Publications
From WikiSky
BBC Webscape, 20 November 2009
Sky-map.org visualises various galaxies and nebulas from around the universe.
The aim of the sky map is to inform the user by displaying the information gathered so far on each of the sky objects.
The site's search tool can locate specific features, or you can scan through the main attractions using the info panel on the homepage.
TIME (CNN), June 16, 2008, 50 Best Websites 2008
The World Wide Web may be based here on Earth, but it can give you a bird's-eye view of the rest of the universe. WikiSky is a stellar place to start stargazing. Its gorgeous images of comets, galaxies and nebula — many of which come from the NASA-funded Astrophysics Data System at the Harvard-Smithsonian Center for Astrophysics — are accompanied by short scientific explanations that will delight astronomy buffs. For a different lens on most objects, click on the Sloan Digital Sky Survey, which gives you the most realistic, high-res images of the night sky. The publicly and privately funded project, which aims to eventually map about a million galaxies and quasars, uses a massive telescope in Apache Point, N.M., and a 120-megapixel camera to capture its images. For breaking space news and more photos, visit Space.com. To the moon!

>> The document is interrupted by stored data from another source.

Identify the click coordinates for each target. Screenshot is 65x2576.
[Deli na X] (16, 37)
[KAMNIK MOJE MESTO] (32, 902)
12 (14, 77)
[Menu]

- See also TIME ONLINE's The 20 best space websites (WikiSky is #12)
- and PC Magazine's Top 100 Undiscovered Web Sites
Very Short List, May 26, 2008, To boldly go where no Wikipedia has gone before
Teleportation and traveling at hyperspeed would be fabulous, but even when we were children, such science-fiction staples struck us as probably, well, impossible. Still, we always imagined that someday we really could have the galactic maps that pop up at the touch of a button in shows like Star Trek. And now, thanks to the Website WikiSky, we can realize our dreams of zooming in on Betelgeuse in glorious detail just by pointing our cursor and commanding, “Make it so!”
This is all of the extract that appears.